After 40 wins — most of them runaways — Schneider got off to a slow start in Wednesday night’s game. Though she did take the lead before the Jeopardy round was completed, and kept it throughout the Double Jeopardy round, her lead was not sufficient to keep Rhone Talsma, a Chicago librarian, from overtaking her in Final Jeopardy. Schneider’s Final Jeopardy answers had been a mixed bag over the last several games. Last night she did not even attempt to answer the question “The only nation in the world whose name in English ends in an H, it's also one of the 10 most populous.” (The answer: Bangladesh)
But don’t cry for Schneider.

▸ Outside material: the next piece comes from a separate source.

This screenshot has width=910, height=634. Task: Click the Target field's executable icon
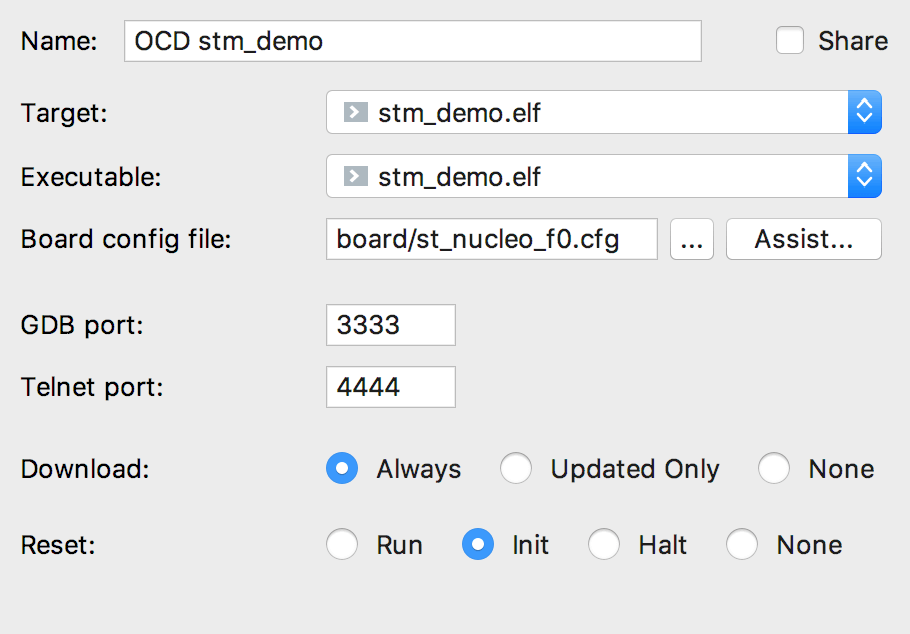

In her incredible 40-game run she not only overtook Matt Amodio for second place in consecutive games won but she racked up a hefty sum of $1,382,800 in winnings, earning her fourth place for highest earnings in regular season play. In addition, she is the first trans person to earn a spot in the “Jeopardy!” Tournament of Champions and the first woman to make the “Jeopardy!” millionaires club.
“There’s still the Tournament of Champions to come of course, and given the success I’ve had, it’s possible that there may be even more ‘Jeopardy!’ in my future after that,” Schneider said in a new essay for Jeopardy.com. “But even if you set that aside, my life as ‘Amy Schneider, Jeopardy! Champion’ is really only the beginning. Now, and for the rest of my life, I will forever be associated with the events of the last few months, and so it seems fair to say that my ‘Jeopardy!’ run will never truly end.”
In her essay, Schneider talks about all she gained from her two-months’ worth of appearances on the show. Besides the $1.3 million bucks and the chance to reconnect “all sorts of people” from her past, Schneider has appeared on the cover of both Washington Post and The New York Times, on the big screen at a Warriors game, on "Good Morning America," as well as had her work published in Defector and been recognized by the GLAAD Media Awards. And that's only the beginning.
Powerfully, Schneider also wrote about hers trans identity and the rejection she feared she would receive.
“I always believed that most people would see me as trans people have so often been seen: a freak, a pervert, a man in a dress, a liar, mentally ill. And as the days counted down to my episodes airing, I braced myself for the rejection I was sure would come. And then… it just didn’t. Sure, there have been a few isolated voices trying to bring me down, but the overwhelming reaction has been of support and acceptance.
“People actually believe me when I say who I am,” Schneider continued. “They don’t think there’s something wrong with me. And because of that, for maybe the first time in my life, I’m starting to think there really isn’t anything wrong with me either.”